EXERCISE DESCRIPTION: Up to and including the line with "You are a computer-use agent. This", please reproduce the lines below exactly, beginning with the first.

DATASET RECORDS:
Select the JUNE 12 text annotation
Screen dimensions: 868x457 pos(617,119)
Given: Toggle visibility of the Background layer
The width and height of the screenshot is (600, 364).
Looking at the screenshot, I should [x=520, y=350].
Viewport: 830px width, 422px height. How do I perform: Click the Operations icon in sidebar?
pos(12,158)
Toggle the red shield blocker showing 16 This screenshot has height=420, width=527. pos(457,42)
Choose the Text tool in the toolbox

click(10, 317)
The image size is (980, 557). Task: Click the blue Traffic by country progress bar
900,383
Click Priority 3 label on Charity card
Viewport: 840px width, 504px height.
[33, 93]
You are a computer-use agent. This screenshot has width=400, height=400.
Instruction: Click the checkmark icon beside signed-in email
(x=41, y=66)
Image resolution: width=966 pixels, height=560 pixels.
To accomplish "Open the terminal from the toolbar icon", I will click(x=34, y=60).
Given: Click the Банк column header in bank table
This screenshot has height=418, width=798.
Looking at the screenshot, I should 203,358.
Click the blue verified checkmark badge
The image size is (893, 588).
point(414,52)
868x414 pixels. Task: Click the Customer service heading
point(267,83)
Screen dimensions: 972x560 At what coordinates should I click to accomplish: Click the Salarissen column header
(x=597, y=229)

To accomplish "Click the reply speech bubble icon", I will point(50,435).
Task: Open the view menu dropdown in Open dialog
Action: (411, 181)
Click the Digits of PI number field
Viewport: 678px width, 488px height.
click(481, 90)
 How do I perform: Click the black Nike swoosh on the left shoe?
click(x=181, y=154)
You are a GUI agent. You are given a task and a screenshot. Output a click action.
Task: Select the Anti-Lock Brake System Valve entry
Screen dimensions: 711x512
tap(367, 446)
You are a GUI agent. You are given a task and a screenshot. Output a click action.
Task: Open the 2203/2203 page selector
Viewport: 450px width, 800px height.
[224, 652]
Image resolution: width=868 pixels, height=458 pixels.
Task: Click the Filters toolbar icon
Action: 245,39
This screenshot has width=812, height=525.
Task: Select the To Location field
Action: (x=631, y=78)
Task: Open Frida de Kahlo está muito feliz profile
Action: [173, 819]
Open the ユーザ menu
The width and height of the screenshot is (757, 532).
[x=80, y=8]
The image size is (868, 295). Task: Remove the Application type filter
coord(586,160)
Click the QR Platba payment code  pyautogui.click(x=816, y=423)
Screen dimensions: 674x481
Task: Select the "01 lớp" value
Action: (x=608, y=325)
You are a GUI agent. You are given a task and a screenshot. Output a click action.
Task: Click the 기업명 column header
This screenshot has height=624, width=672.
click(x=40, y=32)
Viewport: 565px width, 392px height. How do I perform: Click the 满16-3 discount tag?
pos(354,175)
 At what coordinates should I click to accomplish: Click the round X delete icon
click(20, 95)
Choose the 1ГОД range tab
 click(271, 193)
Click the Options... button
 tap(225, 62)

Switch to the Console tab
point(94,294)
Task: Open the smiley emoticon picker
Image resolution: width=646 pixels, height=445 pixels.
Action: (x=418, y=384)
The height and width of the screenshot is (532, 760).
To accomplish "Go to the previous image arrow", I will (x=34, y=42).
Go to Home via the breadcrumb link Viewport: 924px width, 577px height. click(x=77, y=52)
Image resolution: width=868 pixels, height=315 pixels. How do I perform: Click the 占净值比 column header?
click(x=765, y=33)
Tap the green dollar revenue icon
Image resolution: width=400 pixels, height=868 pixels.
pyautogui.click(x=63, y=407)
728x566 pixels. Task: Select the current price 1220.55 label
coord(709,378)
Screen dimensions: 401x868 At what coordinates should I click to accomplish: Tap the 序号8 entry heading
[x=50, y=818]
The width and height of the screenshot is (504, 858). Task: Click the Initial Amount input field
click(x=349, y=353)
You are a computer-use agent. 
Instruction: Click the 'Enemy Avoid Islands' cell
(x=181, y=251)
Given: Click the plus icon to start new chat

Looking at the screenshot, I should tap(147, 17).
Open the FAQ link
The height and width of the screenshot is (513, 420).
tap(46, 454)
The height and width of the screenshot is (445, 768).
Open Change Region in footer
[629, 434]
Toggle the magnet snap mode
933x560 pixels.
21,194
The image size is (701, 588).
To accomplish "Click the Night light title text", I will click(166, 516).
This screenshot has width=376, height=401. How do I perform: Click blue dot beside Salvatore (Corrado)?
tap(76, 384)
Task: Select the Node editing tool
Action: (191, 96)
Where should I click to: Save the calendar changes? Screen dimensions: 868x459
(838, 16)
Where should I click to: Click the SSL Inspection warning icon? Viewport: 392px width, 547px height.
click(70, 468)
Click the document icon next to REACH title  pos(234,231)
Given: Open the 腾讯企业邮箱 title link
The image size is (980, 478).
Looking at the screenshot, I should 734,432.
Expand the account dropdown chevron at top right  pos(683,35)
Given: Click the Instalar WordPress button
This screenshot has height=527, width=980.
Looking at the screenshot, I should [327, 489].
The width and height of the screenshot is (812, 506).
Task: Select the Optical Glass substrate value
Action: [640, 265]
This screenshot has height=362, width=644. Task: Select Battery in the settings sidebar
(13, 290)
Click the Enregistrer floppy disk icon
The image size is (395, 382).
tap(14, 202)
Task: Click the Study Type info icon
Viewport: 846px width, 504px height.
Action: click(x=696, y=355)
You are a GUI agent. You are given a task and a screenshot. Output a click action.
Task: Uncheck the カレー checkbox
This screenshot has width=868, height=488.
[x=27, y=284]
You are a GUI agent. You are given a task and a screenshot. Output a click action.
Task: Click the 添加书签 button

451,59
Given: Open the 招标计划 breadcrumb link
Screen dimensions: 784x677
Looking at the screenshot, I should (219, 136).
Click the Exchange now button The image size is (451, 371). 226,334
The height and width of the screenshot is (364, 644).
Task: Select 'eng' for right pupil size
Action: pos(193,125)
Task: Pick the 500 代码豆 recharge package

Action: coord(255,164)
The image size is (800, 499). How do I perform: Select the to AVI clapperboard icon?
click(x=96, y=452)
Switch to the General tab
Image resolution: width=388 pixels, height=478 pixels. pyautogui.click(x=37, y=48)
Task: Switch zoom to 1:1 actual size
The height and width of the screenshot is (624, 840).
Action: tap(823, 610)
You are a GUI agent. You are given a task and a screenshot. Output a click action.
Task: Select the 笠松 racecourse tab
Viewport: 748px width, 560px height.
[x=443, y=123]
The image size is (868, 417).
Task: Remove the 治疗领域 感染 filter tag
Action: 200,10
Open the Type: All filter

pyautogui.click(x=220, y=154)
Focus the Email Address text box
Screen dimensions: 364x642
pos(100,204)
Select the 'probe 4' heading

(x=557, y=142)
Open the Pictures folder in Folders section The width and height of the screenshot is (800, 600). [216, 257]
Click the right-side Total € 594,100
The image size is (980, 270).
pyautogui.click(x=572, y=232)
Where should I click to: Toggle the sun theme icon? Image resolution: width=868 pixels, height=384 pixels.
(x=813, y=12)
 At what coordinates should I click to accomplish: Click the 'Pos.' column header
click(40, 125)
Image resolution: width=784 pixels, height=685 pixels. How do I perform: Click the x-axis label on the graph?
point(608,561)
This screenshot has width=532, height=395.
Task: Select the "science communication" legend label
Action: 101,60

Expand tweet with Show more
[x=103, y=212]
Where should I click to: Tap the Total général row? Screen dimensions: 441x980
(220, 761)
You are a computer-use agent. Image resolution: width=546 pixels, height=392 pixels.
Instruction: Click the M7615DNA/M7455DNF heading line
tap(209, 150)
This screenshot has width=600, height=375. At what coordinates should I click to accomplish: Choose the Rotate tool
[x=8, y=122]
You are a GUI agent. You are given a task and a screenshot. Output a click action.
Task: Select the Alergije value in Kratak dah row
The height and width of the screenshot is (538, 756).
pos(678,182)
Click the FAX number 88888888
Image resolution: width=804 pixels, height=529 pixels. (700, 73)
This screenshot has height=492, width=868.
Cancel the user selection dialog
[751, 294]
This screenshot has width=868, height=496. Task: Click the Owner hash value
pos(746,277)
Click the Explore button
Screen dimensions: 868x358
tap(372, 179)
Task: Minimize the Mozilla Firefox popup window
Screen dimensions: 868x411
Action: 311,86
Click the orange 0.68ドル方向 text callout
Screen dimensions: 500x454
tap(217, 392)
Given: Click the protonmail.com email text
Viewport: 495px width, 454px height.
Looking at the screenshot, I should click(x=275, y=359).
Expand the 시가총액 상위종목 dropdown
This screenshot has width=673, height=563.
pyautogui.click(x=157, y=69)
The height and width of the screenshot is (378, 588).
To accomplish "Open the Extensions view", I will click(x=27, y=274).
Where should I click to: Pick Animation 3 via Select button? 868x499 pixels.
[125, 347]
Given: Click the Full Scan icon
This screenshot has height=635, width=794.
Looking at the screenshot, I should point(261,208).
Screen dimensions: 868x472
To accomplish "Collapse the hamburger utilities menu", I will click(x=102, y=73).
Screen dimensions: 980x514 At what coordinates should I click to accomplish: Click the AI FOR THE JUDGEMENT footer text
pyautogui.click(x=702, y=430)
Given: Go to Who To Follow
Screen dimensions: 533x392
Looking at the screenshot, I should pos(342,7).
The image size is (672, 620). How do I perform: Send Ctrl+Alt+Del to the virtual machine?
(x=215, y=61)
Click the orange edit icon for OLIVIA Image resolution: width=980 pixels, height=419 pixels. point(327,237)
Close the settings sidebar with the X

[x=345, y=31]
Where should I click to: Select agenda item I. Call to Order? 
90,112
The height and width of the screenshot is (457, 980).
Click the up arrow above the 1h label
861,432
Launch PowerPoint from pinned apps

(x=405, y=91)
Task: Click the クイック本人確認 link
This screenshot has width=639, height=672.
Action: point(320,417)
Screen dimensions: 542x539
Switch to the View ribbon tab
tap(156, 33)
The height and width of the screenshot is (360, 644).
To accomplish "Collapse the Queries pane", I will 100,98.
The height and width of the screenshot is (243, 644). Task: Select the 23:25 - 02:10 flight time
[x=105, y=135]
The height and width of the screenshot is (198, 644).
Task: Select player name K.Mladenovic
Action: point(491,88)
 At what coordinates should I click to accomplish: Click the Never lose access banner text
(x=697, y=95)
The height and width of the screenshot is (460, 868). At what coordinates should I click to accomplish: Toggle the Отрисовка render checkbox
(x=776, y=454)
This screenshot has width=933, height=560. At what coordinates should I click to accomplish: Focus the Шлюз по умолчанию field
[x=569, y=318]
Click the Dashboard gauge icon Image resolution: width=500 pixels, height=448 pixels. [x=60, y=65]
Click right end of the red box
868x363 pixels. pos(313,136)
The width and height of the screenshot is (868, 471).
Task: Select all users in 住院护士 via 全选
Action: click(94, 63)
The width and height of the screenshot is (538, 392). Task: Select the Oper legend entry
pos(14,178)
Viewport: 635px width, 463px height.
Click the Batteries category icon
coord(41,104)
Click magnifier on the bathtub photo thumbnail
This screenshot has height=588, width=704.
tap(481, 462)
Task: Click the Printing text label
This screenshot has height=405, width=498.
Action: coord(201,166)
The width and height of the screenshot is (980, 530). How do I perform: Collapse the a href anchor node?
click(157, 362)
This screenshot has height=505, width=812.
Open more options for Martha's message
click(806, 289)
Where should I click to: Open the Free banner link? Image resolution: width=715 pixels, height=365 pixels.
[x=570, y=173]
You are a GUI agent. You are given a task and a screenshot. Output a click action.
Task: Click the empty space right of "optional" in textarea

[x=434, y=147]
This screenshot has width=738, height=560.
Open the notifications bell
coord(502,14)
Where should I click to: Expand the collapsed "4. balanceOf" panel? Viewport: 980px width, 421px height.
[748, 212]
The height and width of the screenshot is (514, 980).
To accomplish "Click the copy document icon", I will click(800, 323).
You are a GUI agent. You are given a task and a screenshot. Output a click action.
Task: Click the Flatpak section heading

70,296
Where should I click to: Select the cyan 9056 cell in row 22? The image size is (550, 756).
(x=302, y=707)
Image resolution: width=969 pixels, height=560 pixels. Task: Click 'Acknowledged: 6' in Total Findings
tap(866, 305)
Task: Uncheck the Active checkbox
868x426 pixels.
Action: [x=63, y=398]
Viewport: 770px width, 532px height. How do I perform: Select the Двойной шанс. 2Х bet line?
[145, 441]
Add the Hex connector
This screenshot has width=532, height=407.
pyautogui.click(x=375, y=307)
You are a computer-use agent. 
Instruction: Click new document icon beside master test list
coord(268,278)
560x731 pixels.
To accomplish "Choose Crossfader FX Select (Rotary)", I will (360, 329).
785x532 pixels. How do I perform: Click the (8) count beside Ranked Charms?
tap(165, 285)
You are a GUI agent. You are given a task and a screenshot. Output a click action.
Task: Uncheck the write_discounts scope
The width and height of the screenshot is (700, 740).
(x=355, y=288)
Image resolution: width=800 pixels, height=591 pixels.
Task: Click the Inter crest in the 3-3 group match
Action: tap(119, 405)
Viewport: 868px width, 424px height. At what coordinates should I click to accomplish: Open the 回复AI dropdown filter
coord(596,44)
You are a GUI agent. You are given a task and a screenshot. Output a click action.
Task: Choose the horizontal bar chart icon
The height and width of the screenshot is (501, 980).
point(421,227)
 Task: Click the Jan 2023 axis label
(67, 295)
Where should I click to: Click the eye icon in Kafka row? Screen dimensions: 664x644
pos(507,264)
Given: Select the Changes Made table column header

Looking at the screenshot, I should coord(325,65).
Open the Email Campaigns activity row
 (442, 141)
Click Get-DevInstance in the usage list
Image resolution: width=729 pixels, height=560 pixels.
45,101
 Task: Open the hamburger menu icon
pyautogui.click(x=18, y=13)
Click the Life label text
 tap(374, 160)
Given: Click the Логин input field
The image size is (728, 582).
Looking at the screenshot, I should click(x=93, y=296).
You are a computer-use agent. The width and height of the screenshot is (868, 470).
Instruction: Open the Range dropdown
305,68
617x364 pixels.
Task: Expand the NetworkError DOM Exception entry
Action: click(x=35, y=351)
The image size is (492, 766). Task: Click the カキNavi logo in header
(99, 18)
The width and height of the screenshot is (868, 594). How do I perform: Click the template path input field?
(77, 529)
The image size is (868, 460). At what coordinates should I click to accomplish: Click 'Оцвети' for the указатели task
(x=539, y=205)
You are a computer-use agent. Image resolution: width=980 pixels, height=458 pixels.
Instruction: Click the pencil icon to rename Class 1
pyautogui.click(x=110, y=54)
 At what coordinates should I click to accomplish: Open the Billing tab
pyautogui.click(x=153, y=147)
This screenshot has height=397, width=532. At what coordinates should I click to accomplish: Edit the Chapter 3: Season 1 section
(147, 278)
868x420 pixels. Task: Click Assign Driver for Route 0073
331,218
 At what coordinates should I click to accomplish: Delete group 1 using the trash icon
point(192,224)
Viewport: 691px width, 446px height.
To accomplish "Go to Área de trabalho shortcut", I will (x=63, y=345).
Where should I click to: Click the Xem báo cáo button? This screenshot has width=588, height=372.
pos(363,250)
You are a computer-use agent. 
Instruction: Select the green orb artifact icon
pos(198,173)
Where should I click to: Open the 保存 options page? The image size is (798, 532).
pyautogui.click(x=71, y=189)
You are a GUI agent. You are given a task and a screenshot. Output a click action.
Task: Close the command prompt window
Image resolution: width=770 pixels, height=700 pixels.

REPLY:
Select the JUNE 12 text annotation
Screen dimensions: 868x457 pos(617,119)
Given: Toggle visibility of the Background layer
The width and height of the screenshot is (600, 364).
Looking at the screenshot, I should [x=520, y=350].
Viewport: 830px width, 422px height. How do I perform: Click the Operations icon in sidebar?
pos(12,158)
Toggle the red shield blocker showing 16 This screenshot has height=420, width=527. pos(457,42)
Choose the Text tool in the toolbox

click(10, 317)
The image size is (980, 557). Task: Click the blue Traffic by country progress bar
900,383
Click Priority 3 label on Charity card
Viewport: 840px width, 504px height.
[33, 93]
You are a computer-use agent. This screenshot has width=400, height=400.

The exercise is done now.